Occupy's working group, Strike Debt, brought this spirit to its work in creating Rolling Jubilee. Its primary purpose is to buy large portfolios of medical debt from debt sellers with the collections industry and then -- abolish it.

Yep -- obliterate it, one of those random acts of senseless kindness that we have heard about but seldom experience. Thanks to this OWS program, a lot of people who have been subject to countless collection calls will find this burden lifted -- at least for one particular outstanding bill that has dogged them.

Strike Debt launched a fundraising campaign to raise $50,000 to buy $1,000,000 in bad debt (yes, the medical industry will sell your debt to a collection agency for a penny or so on the dollar). However, instead of raising $50,000, funds donated to this point total over $530,000 -- the equivalent of eliminating almost $11,000,000 in personal debt.

However, unlike a collection agency which will relentlessly pursue the accounts they purchase, Rolling Jubilee will consider it forgiven. No more calls or letters from a collection agency on that owed debt -- ever again!

Now, that got MSM's attention. NakedCapitalism.com criticized it as possibly putting the debtor at risk of provoking IRS attention. The Nation saw it as a spark, and not a solution, and rightly considered it to be an act of solidarity and an opportunity to educate the public. The New York Times wrote kindly about the project, The Village Voice praised it and countered the IRS concerns, and talking heads on every major broadcast outlet had an opinion... mostly positive, if incredulous.

The best feedback is yet to come, and that will be from individuals and families finding that, at least one debt item will no longer shadow their lives. This has already begun.
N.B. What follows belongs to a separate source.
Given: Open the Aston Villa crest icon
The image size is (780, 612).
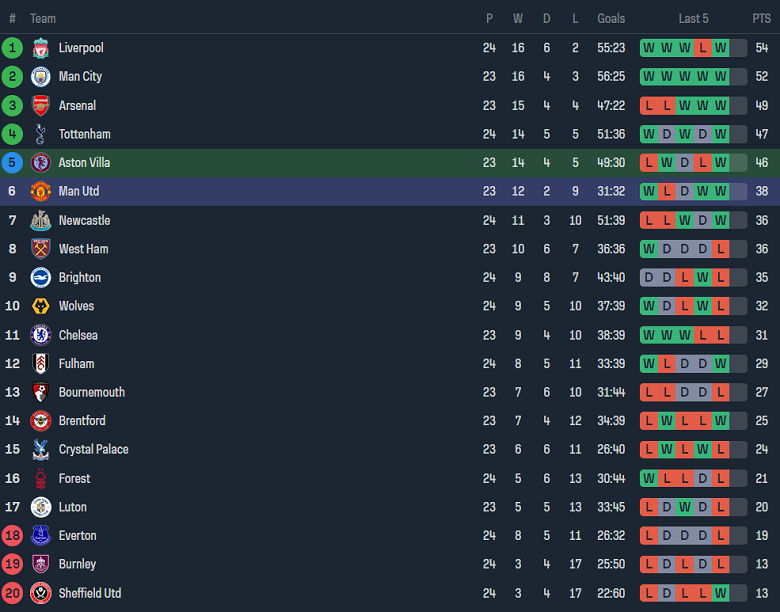Looking at the screenshot, I should pyautogui.click(x=40, y=163).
Strike Debt has already been overwhelmed with letters of support as well as some with devastating stories as to how their debt had impacted their lives... and this is early on in a campaign that will last at least through summer, 2013.

Who'da Thunk?

When 2012 dawned, nothing at that time would have predicted the impact of Occupy of today. 2011 ended with an experience of arrests, beatings, and very little in the way of sustained, positive press.
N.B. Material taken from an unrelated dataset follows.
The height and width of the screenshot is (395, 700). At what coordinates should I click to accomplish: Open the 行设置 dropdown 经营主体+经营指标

Alive and well on 9/17/11, evicted from Zuccotti Park on 11/15/11, and once more from there on New Years' Eve, 2011.

Fast forward one year. The eviction not only did not dim the accumulated and significant successes, but set the stage for a very effective diaspora of souls determined to meet anywhere and everywhere, in large and small working groups, to continue their campaign. Which is exactly how Strike Debt and Rolling Jubilee came into existence.

In less than 10 weeks of its existence from mid-September to December 31, 2011, Occupy changed the conversation from deficit reduction to wealth inequality. "We are the 99%" and "They got bailed out -- We got sold out!" anthems resonated with a population angered by Wall Street's excesses and governmental oversight failures.

Student debt, predatory banks, homelessness, mortgage chicanery, governmental kowtowing to corporations and financial institutions, congressmen bought-and-sold by K Street lobbyists, and on and on were offered up to public scrutiny in a fashion that had never before happened.

So, Occupy is off to a good start for 2013. Heading into its second year of existence (will it be the terrible two's? The wonderful two's?), it has a tailwind of good will and solid evidence of steadfast members who both lead and follow as called upon.

If the ball drops on New Year's 2014 and Occupy has not become a major force in American culture and its progressive movement, it will only be because they will have dropped the ball themselves.

And, that doesn't appear to be too likely. Even for a two-year-old.